Releases: Sydney-Informatics-Hub/geodata-harvester
v1.1.2
Release Notes: Geodata-Harvester v1.1.2
This is a minor release of Geodata-Harvester that includes only revisions to the JOSS paper. No changes have been made to the code base. This release is to be used in conjunction with the paper submitted to the Journal of Open Source Software.
Updates
Installation & Issue Reports
You can find the source code and installation instructions for Geodata-Harvester on our GitHub repository.
For any questions or issues, please refer to our issue tracker.
Thank you for using Geodata-Harvester!
v1.1.1
Release Notes: Geodata-Harvester v1.1.1
This minor release of Geodata-Harvester addresses two bugs identified in the previous version and provides corresponding updates to the included notebooks to reflect the fixes. We recommend all users to upgrade to this version.
Bug Fixes
-
Issue when importing an existing settings file using the widget notebook.
This issue occurred while loading and executing a settings file via widgets in the notebookexample_harvest_with_widgets.ipynb
. The issue has been addressed and fixed (commit 5e5d98b). -
Problem in temporal aggregation of DEA data
The temporal aggregation of DEA data layers using the median resulted in -999 values due to missing data in the majority of the downloaded image frames. Since the missing data value is not listed in the data file header of the corresponding DEA sources, we had to include additional checks for masking missing values before aggregation. This problem has been fixed intemporal.py
(commit 8edf44c).
Notebook Updates
To ensure that users can fully benefit from the bug fixes, we've made necessary modifications to the following notebooks:
example_harvest.ipynb
(commit dc6cd56)example_harvest_withGEE.ipynb
(commit ca8e820)example_harvest_with_widgets.ipynb
(commit 5e5d98b)
Installation & Issue Reports
You can find the source code and installation instructions for Geodata-Harvester v1.1.1 on our GitHub repository.
For any questions or issues, please refer to our issue tracker.
Thank you for using Geodata-Harvester!
v1.1.0
Release Notes for Geodata-Harvester v1.1.0
We are excited to announce the new release of Geodata-Harvester v1.1.0. This update brings substantial improvements in documentation and notebooks, and bug fixes, largely inspired by the constructive feedback and suggestions from our users and the Journal of Open Source Software (JOSS) reviewers.
Code Improvements
- Slope and Aspect-Ratio computation: removal of gdal dependency for terrain calculations in getdata_dem.py and added new efficient Python functions for calculating slope and aspect-ratio instead of relying on gdal wrappers. (commit 5f9901e)
- Update of test functions: updated test functions and reduced download sizes to speed-up automated test (commits: 74e8679, f2092a5, 6fc4084, 07bc8e5).
Notebook Updates
Our notebooks have been updated with more examples demonstrating the capabilities of the package.
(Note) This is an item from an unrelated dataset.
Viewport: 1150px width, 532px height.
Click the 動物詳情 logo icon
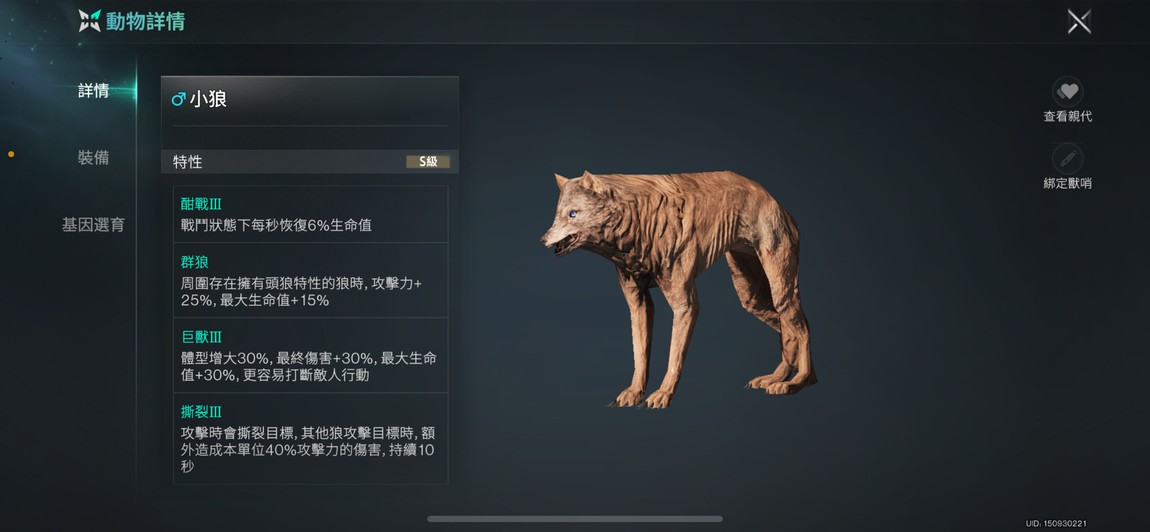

The existing notebooks have also been refined for better clarity and user-friendliness. The following key changes have been made:
- Notebook w/o Google Earth Engine authentication: removed Google Earth Engine (GEE) authorisation for basic notebook example settings_harvest.yaml (commit c2fc3e2).
- Notebook with Google Earth Engine demonstration: new notebook for demonstrating GEE including authentication check in settings_harvest_withGEE.ipynb (commit b36abaf).
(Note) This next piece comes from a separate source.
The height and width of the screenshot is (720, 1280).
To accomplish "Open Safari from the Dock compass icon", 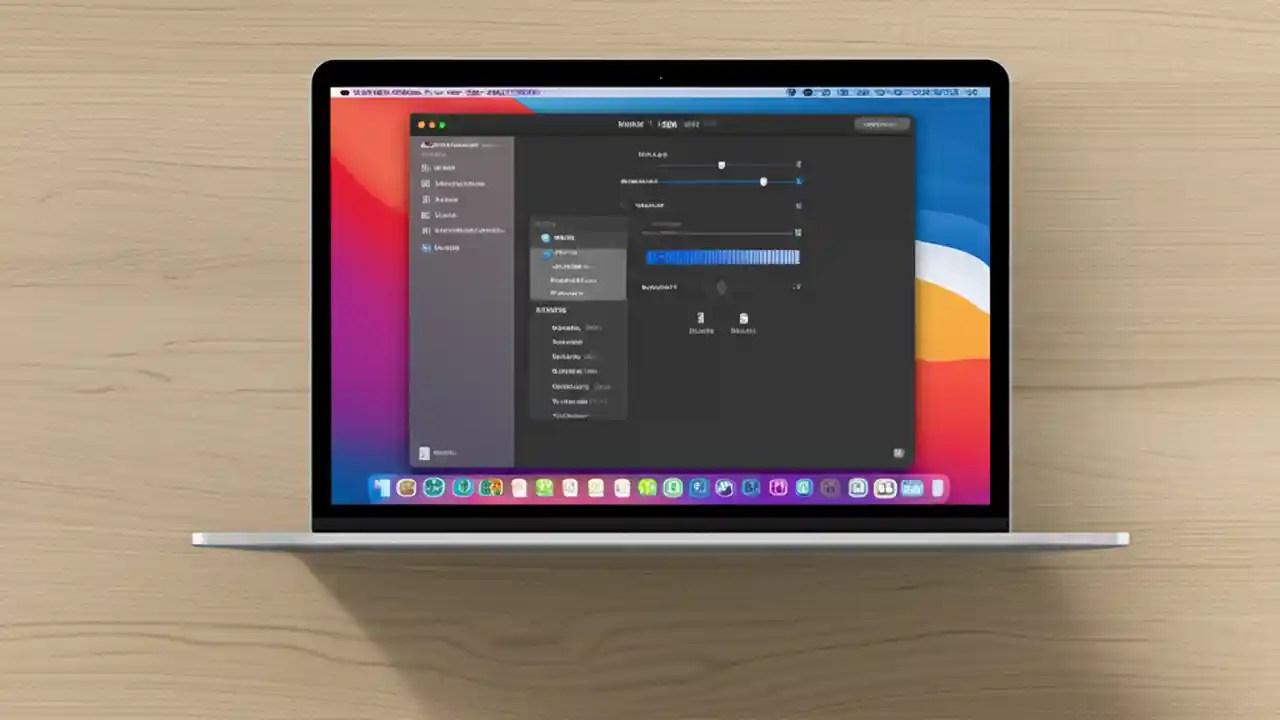I will (433, 487).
- Step-by-step notebook: new notebook with step-by-step walk through the processes and all download modules (commit cacd041). This notebook also showcases GEE initialisation and processing
- Include settings display: add functionality to display the settings file within the notebook (commit 5c721a8).
- Improved auto run function documentation: added documentation for harvest.run function amd process steps in notebooks (commit c2fc3e2]).
- Streamlined settings files: updated settings yaml files to provide less download-heavy datasets, simplify settings, and add more documentation to settings.
- Download-time warnings added disclaimer for data downloading parts if longer download times are expected.
(d9feb0c).
Documentation Updates
The documentation has been reworked and expanded:
- Updated README: key features are now linked to feature code snippets; added instructions for running test scripts.
- Updated API docs updated API reference reflecting the changes in the package's methods and classes have been added (commit 537859f).
- Updated Paper expanded on the Statement of Need and added comparison to other packages (commit 6b122bd).
Updated Jupyter Widgets
The documentation and performance of the existing widgets have been improved with the following changes:
- Improved documentation added description in setting widgets and updated notebook for widget demonstration (commit 206df45).
- Bounding box calculation for empty widget settingadded automatic inference of bounding box if empty (commit 57021ce and 8fdb489).
Bug Fixes
Several bugs related to the data collection process and the Jupyter widgets have been fixed. These fixes aim at ensuring a smoother and more accurate data collection and visualization experience.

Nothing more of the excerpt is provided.